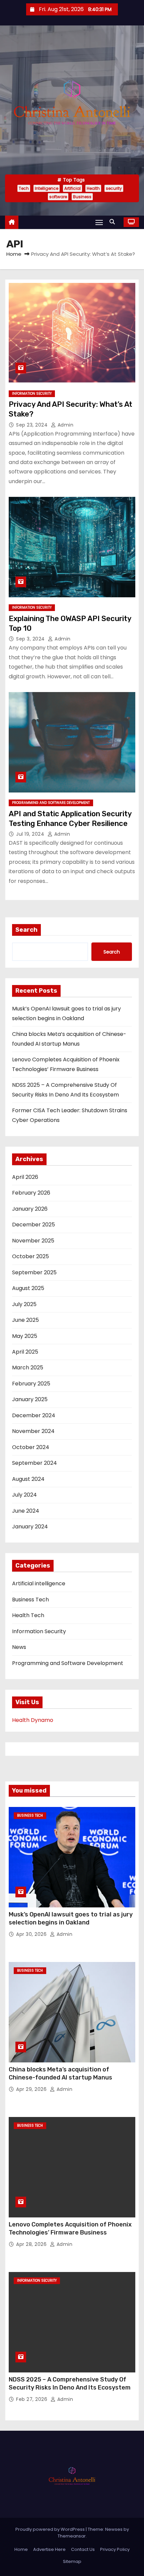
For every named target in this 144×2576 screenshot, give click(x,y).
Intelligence (46, 188)
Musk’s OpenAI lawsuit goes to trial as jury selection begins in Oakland (71, 1918)
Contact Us (83, 2549)
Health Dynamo (32, 1720)
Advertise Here (49, 2549)
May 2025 (24, 1336)
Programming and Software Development (51, 802)
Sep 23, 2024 (32, 425)
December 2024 (33, 1415)
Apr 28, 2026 (32, 2244)
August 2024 (28, 1479)
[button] (114, 222)
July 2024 (24, 1495)
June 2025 (25, 1320)
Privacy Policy (115, 2549)
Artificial (72, 188)
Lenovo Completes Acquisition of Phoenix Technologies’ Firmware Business (70, 2228)
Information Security (32, 393)
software (58, 197)
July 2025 (24, 1304)
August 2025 (28, 1288)
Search (26, 929)
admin (64, 425)
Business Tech (30, 1599)
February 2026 (31, 1193)
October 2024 (30, 1447)
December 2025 (33, 1224)
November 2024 (33, 1431)
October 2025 (30, 1256)
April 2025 (25, 1352)
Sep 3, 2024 (31, 638)
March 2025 (27, 1367)
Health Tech (28, 1615)
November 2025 (33, 1240)
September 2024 (34, 1463)
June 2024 (25, 1511)
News (19, 1647)
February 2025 (31, 1383)
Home (13, 253)
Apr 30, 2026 (32, 1934)
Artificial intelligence (38, 1583)
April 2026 (25, 1177)
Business (82, 197)
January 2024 (30, 1526)
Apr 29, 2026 (32, 2089)
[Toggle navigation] (99, 222)
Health (93, 188)
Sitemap (72, 2561)
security (114, 188)
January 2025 (30, 1399)
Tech (24, 188)
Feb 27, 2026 (32, 2399)
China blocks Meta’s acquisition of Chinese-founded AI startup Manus (60, 2073)
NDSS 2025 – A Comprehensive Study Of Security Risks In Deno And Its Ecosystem (70, 2383)
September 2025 (34, 1272)
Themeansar (72, 2536)
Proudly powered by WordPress (50, 2529)
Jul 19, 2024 (31, 834)
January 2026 (30, 1209)
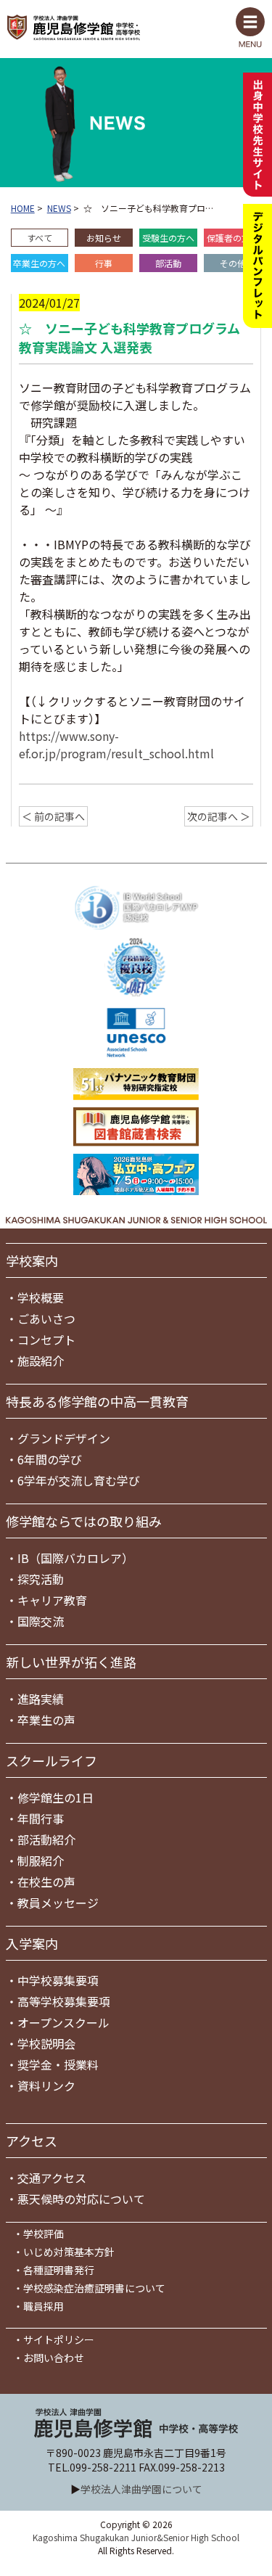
+ + + +
Beginning with the line that contains "Themeansar (72, 2536)", write out the remaining lines of the listing above through the last, exactly and only those, without pictures.

Completed task:
Themeansar (72, 2536)
Proudly powered by WordPress (50, 2529)
Jul 19, 2024 (31, 834)
January 2026 (30, 1209)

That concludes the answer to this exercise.